--- begin Information given ---

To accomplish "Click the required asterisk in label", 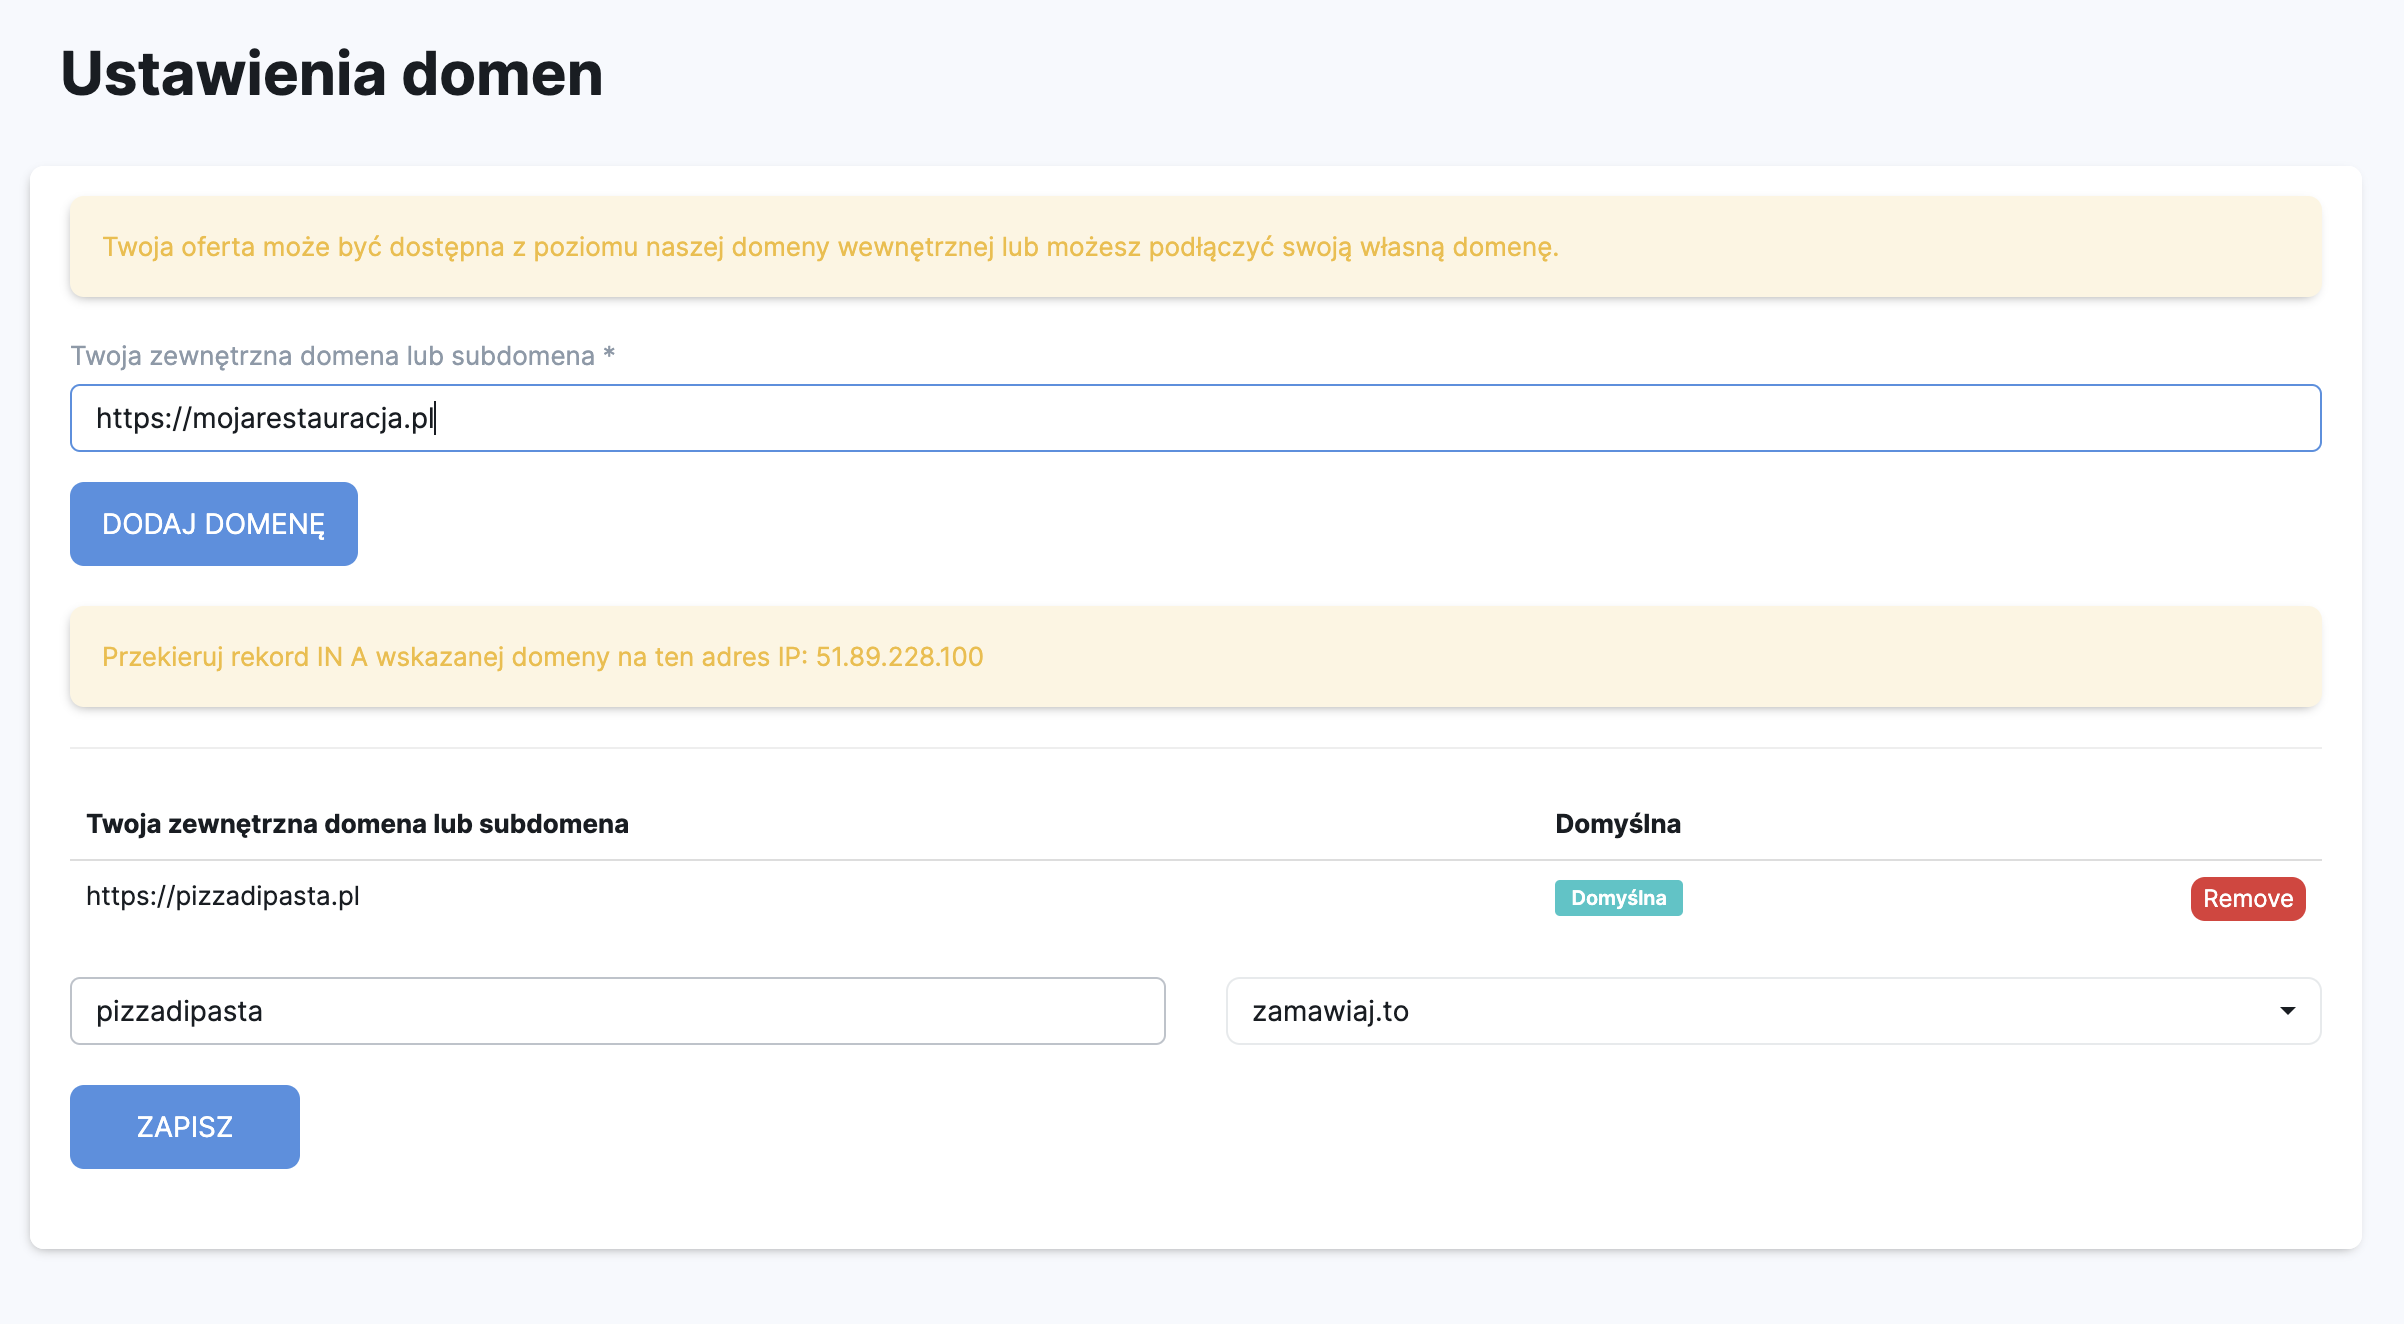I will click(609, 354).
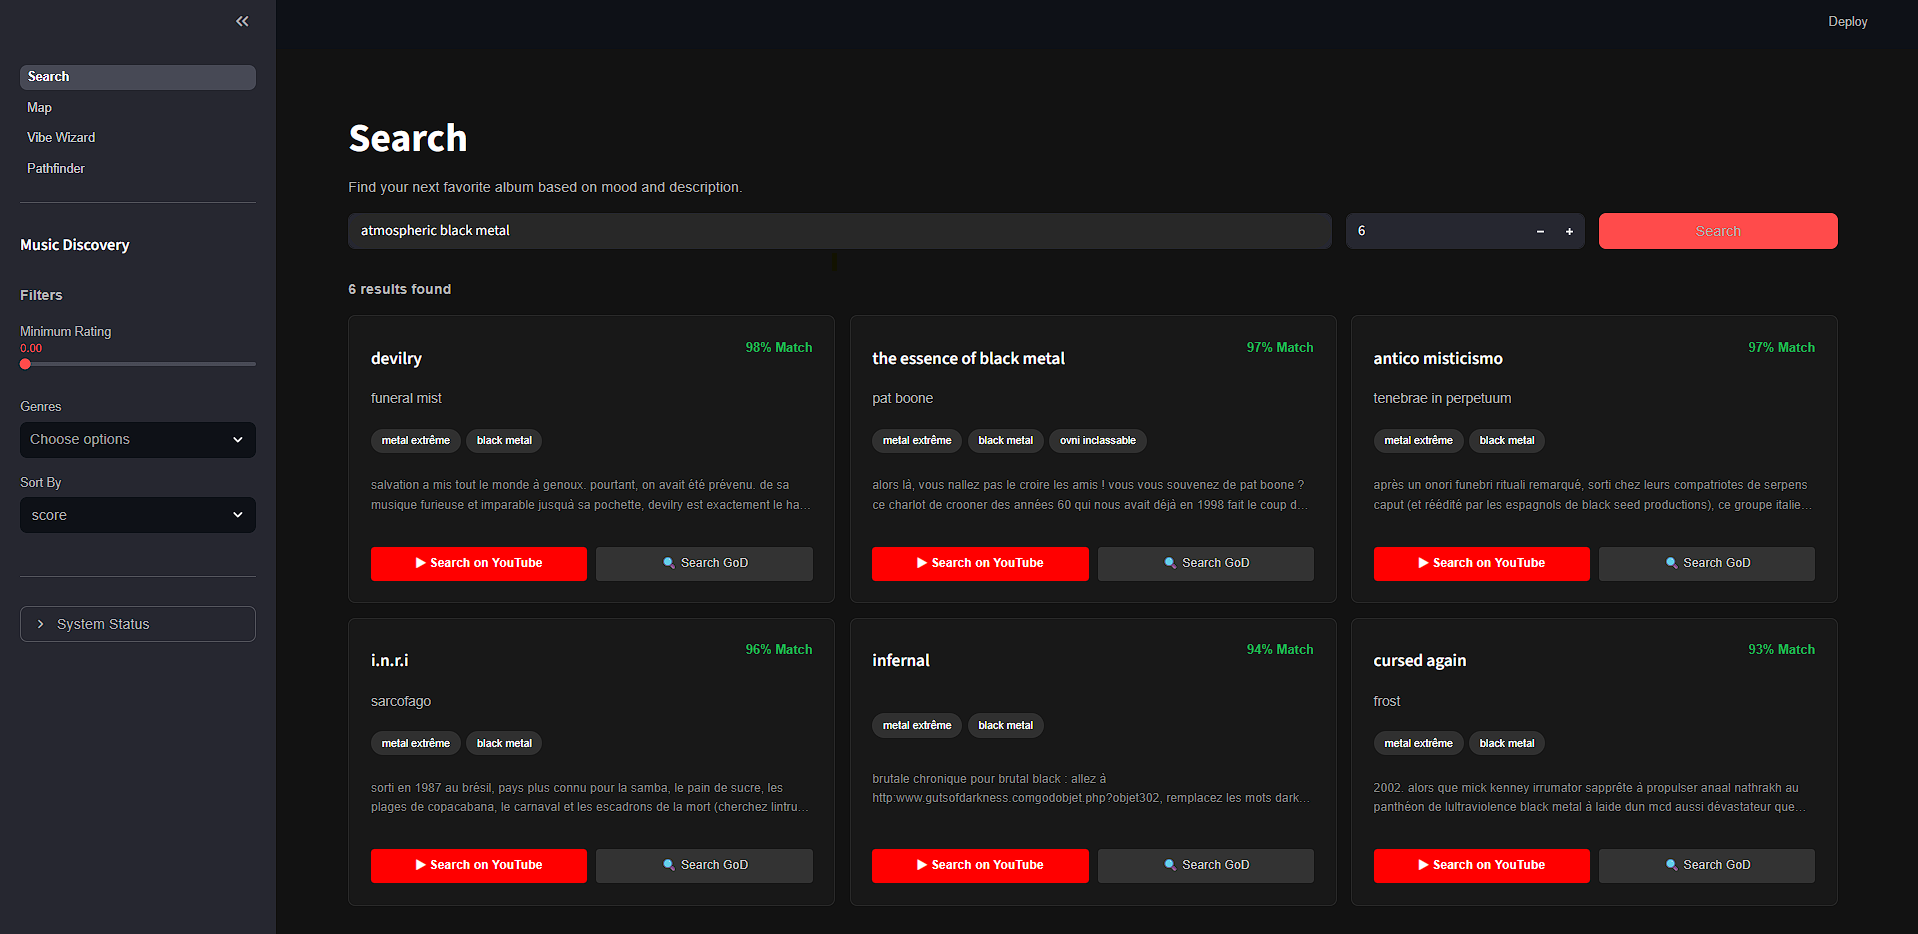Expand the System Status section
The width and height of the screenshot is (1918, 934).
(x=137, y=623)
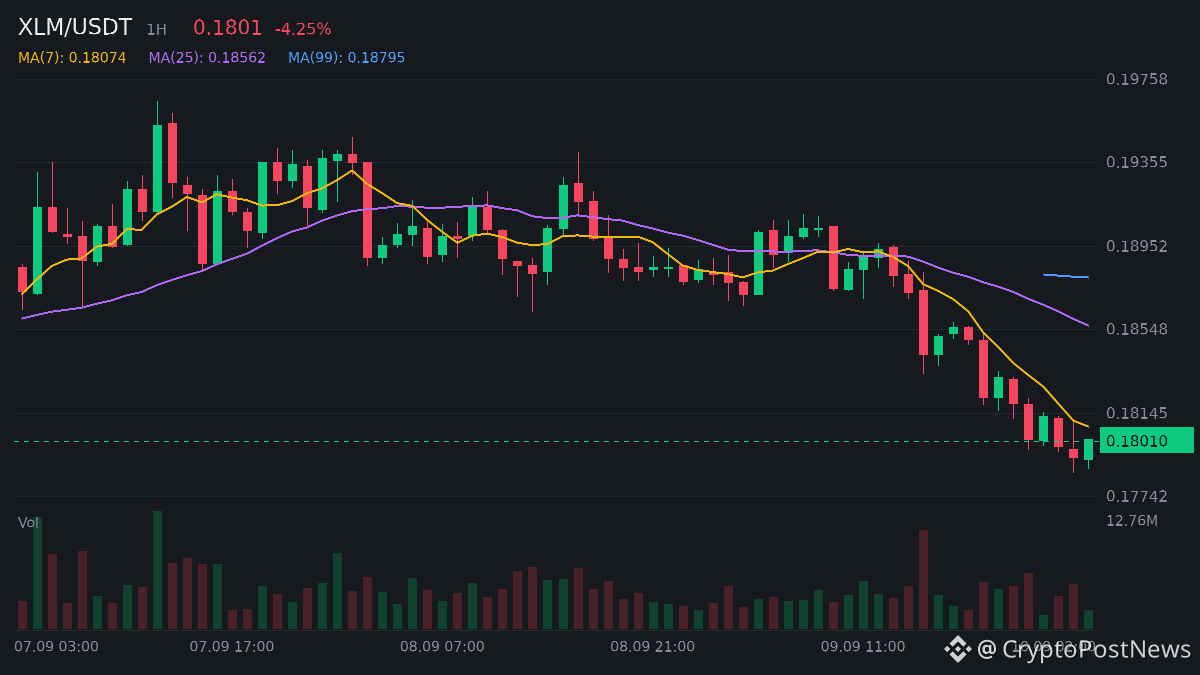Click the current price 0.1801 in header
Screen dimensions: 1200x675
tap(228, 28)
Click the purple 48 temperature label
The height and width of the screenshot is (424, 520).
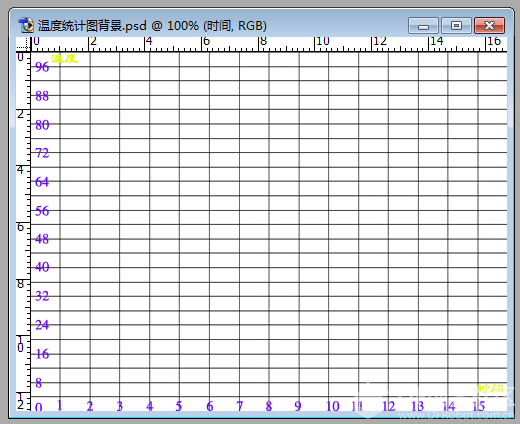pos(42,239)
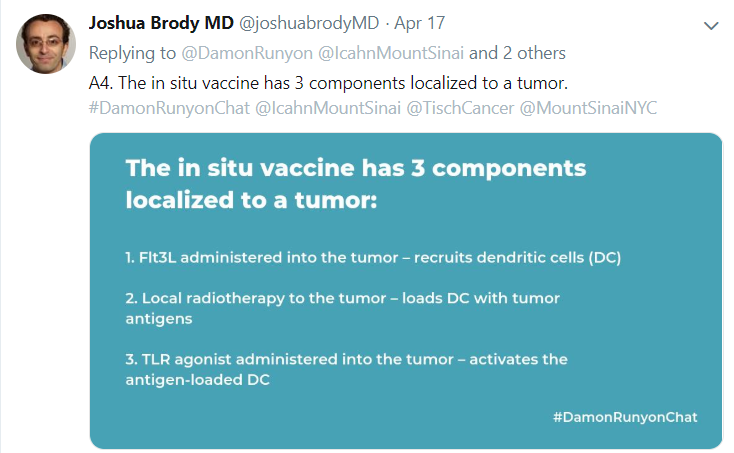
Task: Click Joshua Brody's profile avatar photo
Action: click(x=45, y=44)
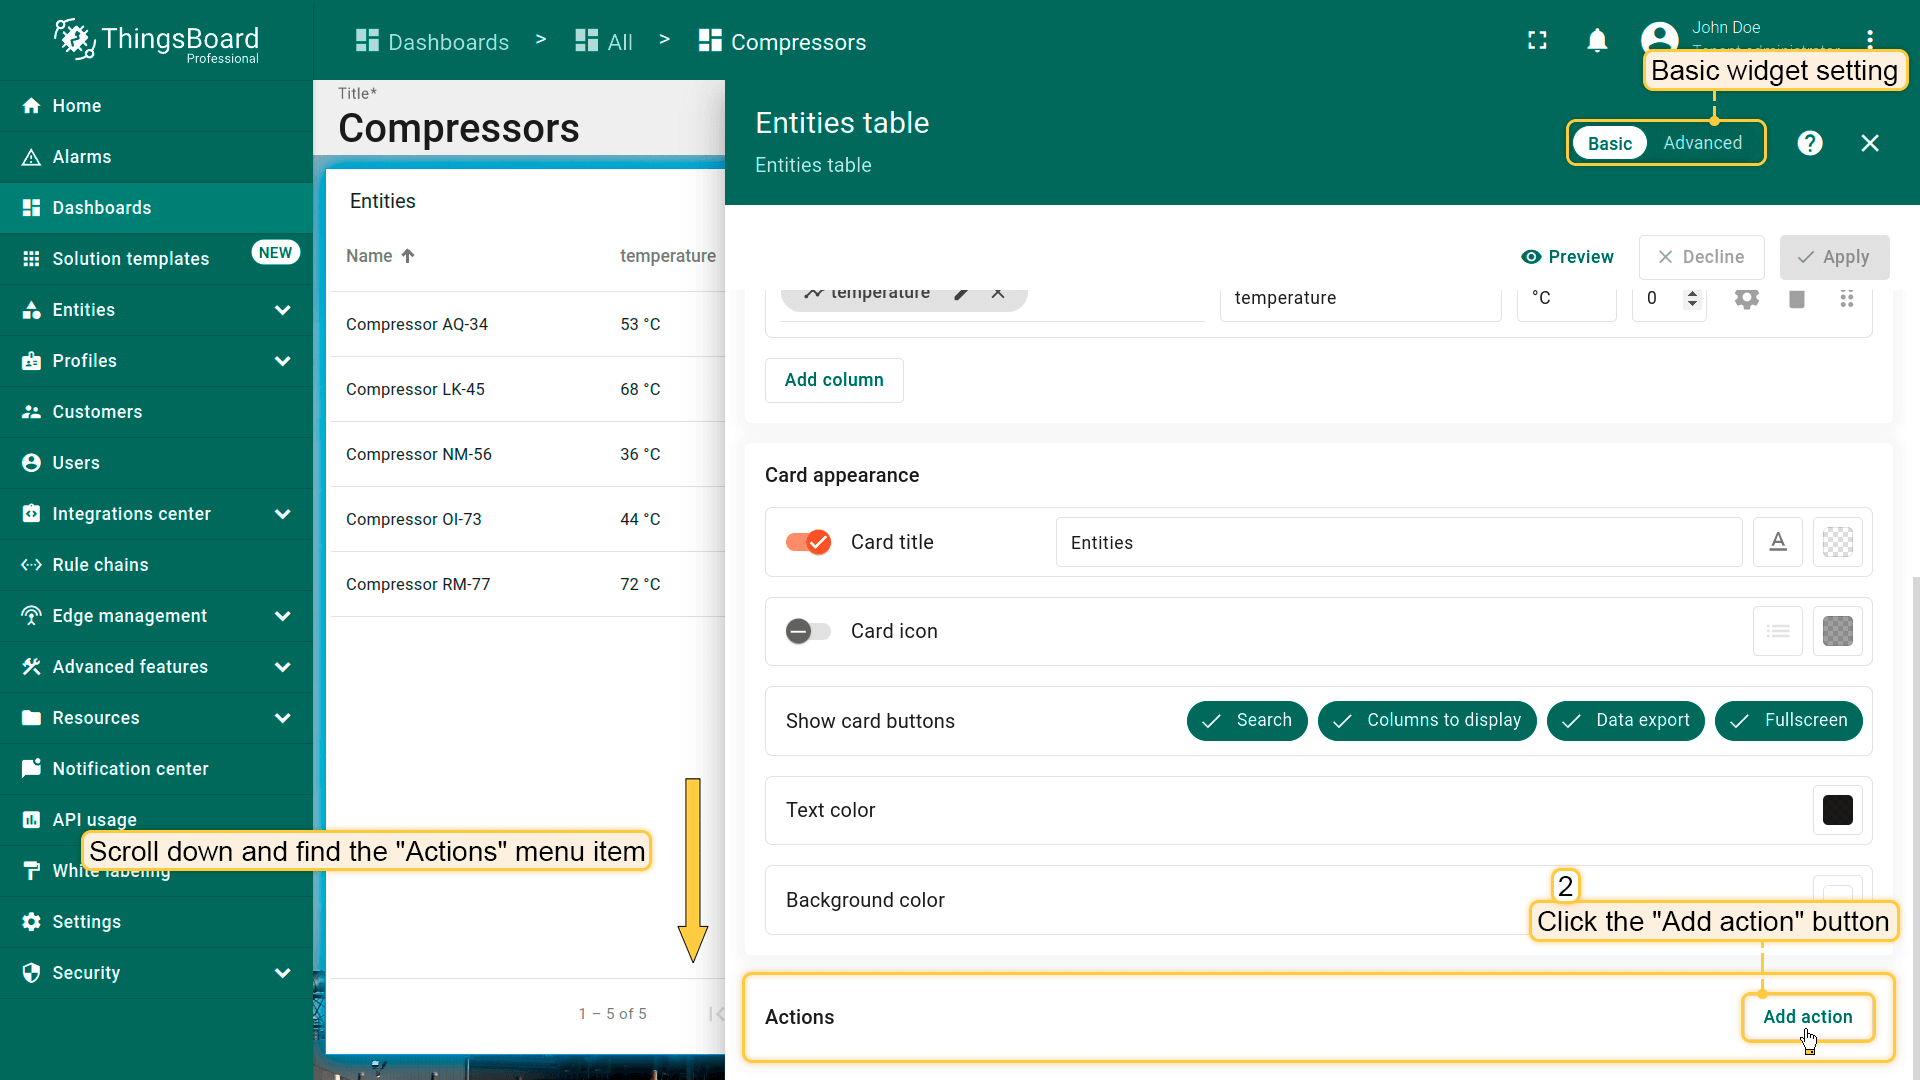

--- end Information given ---

Work to complete:
Transcribe everything from the row containing "Click the purple 48 temperature label" down to the end of the rows, keeping every line exactly as it stands and leaving the pictures out.

Written response:
Click the purple 48 temperature label
The height and width of the screenshot is (424, 520).
pos(42,239)
Task: Click Joshua Brody's profile avatar photo
Action: click(x=45, y=44)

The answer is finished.